Thursday, April 22, 2010

Leaving Brooklyn Behind

It was Easter Sunday, our first Easter in Missouri. We had not gone to the Sunrise Breakfast, an Easter tradition with the church we were attending. The next Easter I would go. I would be married, be a mother whose first child would be dedicated that morning at First Assembly of God in Columbia MO.

I had thought moving to Missouri was a great adventure. I had visited with my parents the summer before. My oldest brother was working on a doctoral degree at the University of Missouri. Looking back it now seems odd that we moved. At the time, perhaps I looked at it as the same as so many of our friends moving to Long Island, New Jersey or Staten Island. Brooklyn was experiencing exodus. Replacing the Norwegians were mostly Puerto Ricans; later would come the Chinese.

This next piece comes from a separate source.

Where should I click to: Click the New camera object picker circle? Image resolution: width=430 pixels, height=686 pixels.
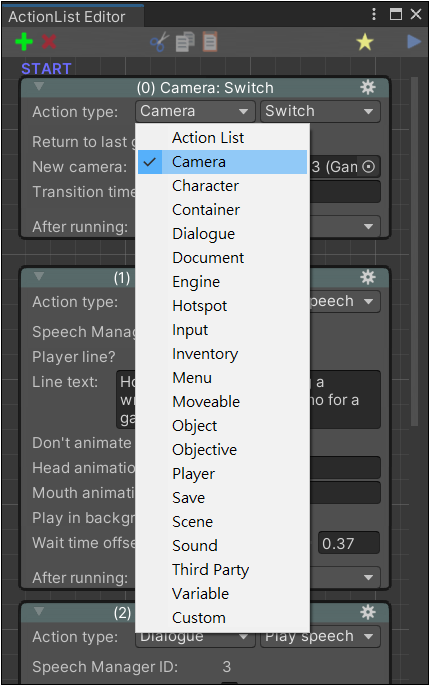(369, 167)
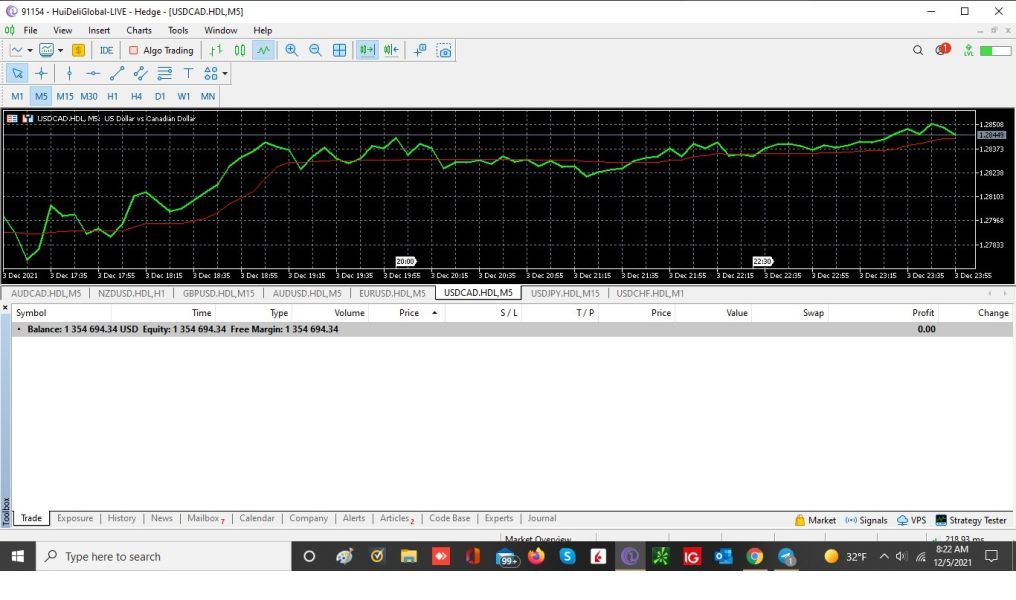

The neighborhood was changing. My father was retired. Being in his 50’s when I was born, retirement came while in Junior High School. They would tell you that the reason for the move was me. I am not sure if that was really all there was to it. Nevertheless, I had developed a persona of being a rebel. I really wasn’t. Ninety percent of the things they thought I did, I never did.  Oh, I wanted them to believe these things because I was a child who was desperately looking for attention.

I was recently told by a former in-law who lived with us when I was a child that there was a lot of neglect in my childhood. I felt relieved when she told me that. I felt validated in some way. I think my parents, and I’ve written much about this in my blog, absolutely did the very best they could. However, they fell short in many ways.

My mother was sick a lot when I was a child. I remember going with her to the grocery store as a small child. While she bought food for the family, she bought small jars of baby food for herself. She was skin and bones. She would only say that she couldn’t handle eating food. There were trips to a local doctor who gave her “liver shots.”  Then came the migraines. Sprinkled in between were a few surgeries.

The migraines would leave her vomiting in the bed for days. I would try to be a dutiful caring child. Most of the time, I was – she would tell her friends how nicely I would behave when she was sick. Other times, she had a different tale to tell. There was a pattern developing in my mother’s migraines. Holidays, family trips and significant events were all cancelled or altered by her migraines. Thanksgiving turkeys were not cooked as she vomited and agonized with a migraine.

I was always expected to behave and perform well. Love was given out on a performance-based system. As I got older and was no longer cute, love was further withheld.  Like all insecure attention starved children, I learned that acting out was the best route to attention.  However, I never had the nerve to do the things that would get me that needed attention.

I had a friend in Junior High School. We gravitated to each other immediately. She had her issues; I had mine. We developed a “game” of sorts. We called it “Stump the Youth Pastor.” We would collaborate tales of sinful behavior for the ears of our respective youth pastors. One time, I went to mine telling this young idealistic but caring couple of how I lost my virginity. I was still a virgin. I had not lost anything. The wife held me with tears streaming down her face dropping on mine as she wept for my soul. I felt bad. I still feel bad. I just wanted to know someone cared. She did.

My friend and I were both crying out not just for attention but also for God. My mother never understood. She forbade me to see my dear friend. Of course I did. In our own way, we encouraged each other on a quest for God. The next decision was to get Joyce out of the city. Columbia Missouri was ultimately foolishly chosen thinking that with my brother living there, we’d have family nearby. Once we were settled, he and his family had little to do with us, shadows of deeper painful things to come.

What I didn’t understand until many, many years later and what my parents never understood, was that in this mix were the effects of sexual molestation. A man in the neighborhood had molested me when I was about 8 years old. They knew about it but like most parents of their generation, they had no idea what to do about it. Neglect at home, my mother’s illness, molestation, all a perfect storm leading to a decision to move to Columbia Missouri in the Fall of 1968. A junior in High School I left a tough inner-city school in Brooklyn New York to become a Hickman Kewpie.

Springtime, Easter time, a time for love -- A new player was about to enter my life. Three months later he would be my husband. 


  1. You know Joyce, we never truly understand others until we hear their stories. You are so right about how the older generations dealt with sexual abuse. I was not impacted by it but I know that my mother was. And it was swept underneath the rug and not discussed or dealt with.

    I love how you are careful to say that your parents did the best they could. I'm sure that is true and honoring to them.

    But I also think it's healthy to reflect and learn from our past.

    And btw, I'm sure many of the same people may have prayed for you as a youngster too. It was very touching for me that they did this.

    Blessings and love,

  2. There is a notable exception to that generation, Pastor Dahl. I am opening up about the abuse tomorrow in my blog - eventually will come the story of Pastor Dahl. He actually did something. Probably saved me from future abuse. I hope you'll keep reading.